With highly distributed and automated applications and infrastructures in place, DevOps teams must effectively measure their performance and make performance data easily accessible to guide continuous improvement. Enter DevOps monitoring tools such as New Relic One, released this week, which can accommodate these needs with application dependency mapping that spans distributed enterprise DevOps teams and publicly available support for granular AWS Lambda monitoring.
"Modern environments have more shared resources, so if you're restricted to only looking at your app and your resources, you might not understand that someone else's app might be causing problems for you," said Nancy Gohring, analyst at 451 Research.
Cox Automotive goes for AWS Lambda monitoring update
New Relic previously offered application dependency mapping within individual accounts, but New Relic One establishes correlations, called Service Maps, between IT services that aren't managed by the same teams.
At Dealertrack Inc., a provider of finance and insurance software for the automotive industry, this new feature saved time for development teams to troubleshoot applications during beta tests of New Relic One.
Matthew Vaughan Lead software engineer, Dealertrack
"We have three dashboards right now to monitor production and non-production accounts for our [AWS-based] replication pipeline," said Matthew Vaughan, lead software engineer at Dealertrack, a subsidiary of Cox Automotive Inc. headquartered in Lake Success, N.Y. "In New Relic One they all show up in the same list."

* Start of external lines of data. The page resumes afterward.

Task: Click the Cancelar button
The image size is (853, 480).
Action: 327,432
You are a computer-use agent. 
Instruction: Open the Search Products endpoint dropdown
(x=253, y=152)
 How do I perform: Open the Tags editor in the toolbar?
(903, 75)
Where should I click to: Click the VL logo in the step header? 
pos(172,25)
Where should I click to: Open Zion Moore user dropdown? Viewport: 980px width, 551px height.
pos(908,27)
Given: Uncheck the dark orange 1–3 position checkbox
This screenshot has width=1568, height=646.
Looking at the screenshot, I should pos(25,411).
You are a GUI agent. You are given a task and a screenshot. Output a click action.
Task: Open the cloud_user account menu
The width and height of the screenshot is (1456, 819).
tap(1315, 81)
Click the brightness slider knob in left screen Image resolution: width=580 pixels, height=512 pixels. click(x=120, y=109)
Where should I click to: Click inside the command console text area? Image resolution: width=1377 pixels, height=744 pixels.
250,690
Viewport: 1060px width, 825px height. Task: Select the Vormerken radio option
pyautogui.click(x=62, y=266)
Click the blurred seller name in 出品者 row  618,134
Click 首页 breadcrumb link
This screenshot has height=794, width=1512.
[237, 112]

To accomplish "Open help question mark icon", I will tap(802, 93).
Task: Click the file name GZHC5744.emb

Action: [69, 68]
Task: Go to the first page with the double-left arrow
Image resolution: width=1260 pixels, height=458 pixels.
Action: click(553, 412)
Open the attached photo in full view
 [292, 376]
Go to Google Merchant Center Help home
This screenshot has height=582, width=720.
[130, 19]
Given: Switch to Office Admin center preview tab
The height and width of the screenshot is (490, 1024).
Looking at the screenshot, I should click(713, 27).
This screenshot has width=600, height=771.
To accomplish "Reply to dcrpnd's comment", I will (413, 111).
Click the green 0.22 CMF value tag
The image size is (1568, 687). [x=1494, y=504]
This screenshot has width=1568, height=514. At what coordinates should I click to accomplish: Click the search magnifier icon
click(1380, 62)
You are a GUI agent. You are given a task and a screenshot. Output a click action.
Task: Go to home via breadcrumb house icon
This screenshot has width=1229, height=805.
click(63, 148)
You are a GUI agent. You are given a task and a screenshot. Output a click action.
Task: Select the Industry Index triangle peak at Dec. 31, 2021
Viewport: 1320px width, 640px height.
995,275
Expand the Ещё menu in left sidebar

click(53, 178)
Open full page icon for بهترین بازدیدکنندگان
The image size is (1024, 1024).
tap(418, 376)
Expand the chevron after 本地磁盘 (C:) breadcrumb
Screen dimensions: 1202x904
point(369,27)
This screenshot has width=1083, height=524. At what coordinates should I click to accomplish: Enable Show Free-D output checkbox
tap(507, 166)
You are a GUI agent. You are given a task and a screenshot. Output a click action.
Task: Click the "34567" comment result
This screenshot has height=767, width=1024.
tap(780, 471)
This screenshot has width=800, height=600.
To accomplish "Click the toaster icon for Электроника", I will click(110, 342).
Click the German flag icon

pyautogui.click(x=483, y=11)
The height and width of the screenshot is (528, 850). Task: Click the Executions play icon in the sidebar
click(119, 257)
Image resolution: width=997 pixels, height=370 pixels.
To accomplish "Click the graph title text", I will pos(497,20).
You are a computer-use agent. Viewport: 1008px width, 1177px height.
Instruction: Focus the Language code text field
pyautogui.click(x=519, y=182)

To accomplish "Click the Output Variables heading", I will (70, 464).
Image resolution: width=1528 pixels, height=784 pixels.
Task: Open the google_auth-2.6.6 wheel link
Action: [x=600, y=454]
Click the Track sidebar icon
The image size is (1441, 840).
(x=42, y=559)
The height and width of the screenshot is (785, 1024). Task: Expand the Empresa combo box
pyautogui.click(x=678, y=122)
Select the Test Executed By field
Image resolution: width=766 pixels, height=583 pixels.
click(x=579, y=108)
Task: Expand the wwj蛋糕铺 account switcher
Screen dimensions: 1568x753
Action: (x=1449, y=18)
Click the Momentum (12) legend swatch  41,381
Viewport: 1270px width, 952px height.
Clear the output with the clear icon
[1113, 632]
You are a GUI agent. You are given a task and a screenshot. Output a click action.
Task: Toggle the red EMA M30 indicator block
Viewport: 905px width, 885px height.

Vaughan's team built an event-driven data replication system that uses AWS Lambda, Fargate and other highly abstracted services, but doesn't manage all of those elements. New Relic One can pinpoint the root cause of issues with the replication pipeline even if Vaughan's team doesn't control the service involved.
"We depend on resources that other dev teams own, [such as] a Fargate instance we rely on to process data queues," he said. "Before, if something wasn't working, we had to log in to the console and look at logs in up to four or five different places, but we've set up alerting now for single errors, and we're looking into anomaly detection for Lambda duration."
The data replication pipeline supports a project at Dealertrack to modernize legacy applications based in IBM iSeries systems on premises and migrate them to the AWS cloud. This replication system primarily relies on custom Lambda functions and coordination between asynchronous services, which will require the features that come with updated AWS Lambda support in New Relic One.
"We don't get a lot of data on Redis instances by default on Amazon," Vaughan said. "New Relic One can drill down into that system and custom event logs go to the New Relic Insights time series database."
DevOps monitoring arms race intensifies
New Relic One also simplifies the query interface for IT pros not steeped in SQL. The New Relic One homepage UI features a query bar that can translate natural language into New Relic Query Language format. This brings it into closer competition with emerging IT monitoring tools such as Honeycomb, which focus on queries rather than graphs and visual dashboards to inspect monitoring data.
Cross-account application dependency mapping also isn't new to the industry. New Relic must compete with vendors such as ScienceLogic, Boundary, Dynatrace and SignalFx in addition to Honeycomb. On the serverless monitoring front is competition from specialists such as IOPipe, Thundra, Espagon and Dashbird, in addition to traditional rivals such as Datadog that offer serverless monitoring features.
All this market activity signals that enterprise IT is ready to refresh its approach to DevOps monitoring, Gohring said. Now that New Relic has overhauled its platform, it must quickly deliver more differentiated features based on its CoScale and SignifAI acquisitions.
CoScale and SignifAI engineers and IP played a role in New Relic One development, company officials said, and they plan to roll out more sophisticated log analytics and AIOps features in the second half of 2019.
New Relic One is available this week to all current Pro-level subscribers at no extra charge. For the next three to six months, AWS Lambda monitoring support is available without a separate license, though that may change by the end of 2019, company officials said.
Dealtertrack's Vaughan said he looks forward to AWS Lambda monitoring support for .NET-based functions, in addition to the Node and Python-based functions New Relic One supports with this release. He said he'd also like to see anomaly detection features available with New Relic's API so that he can invoke them with Terraform-based infrastructure as code.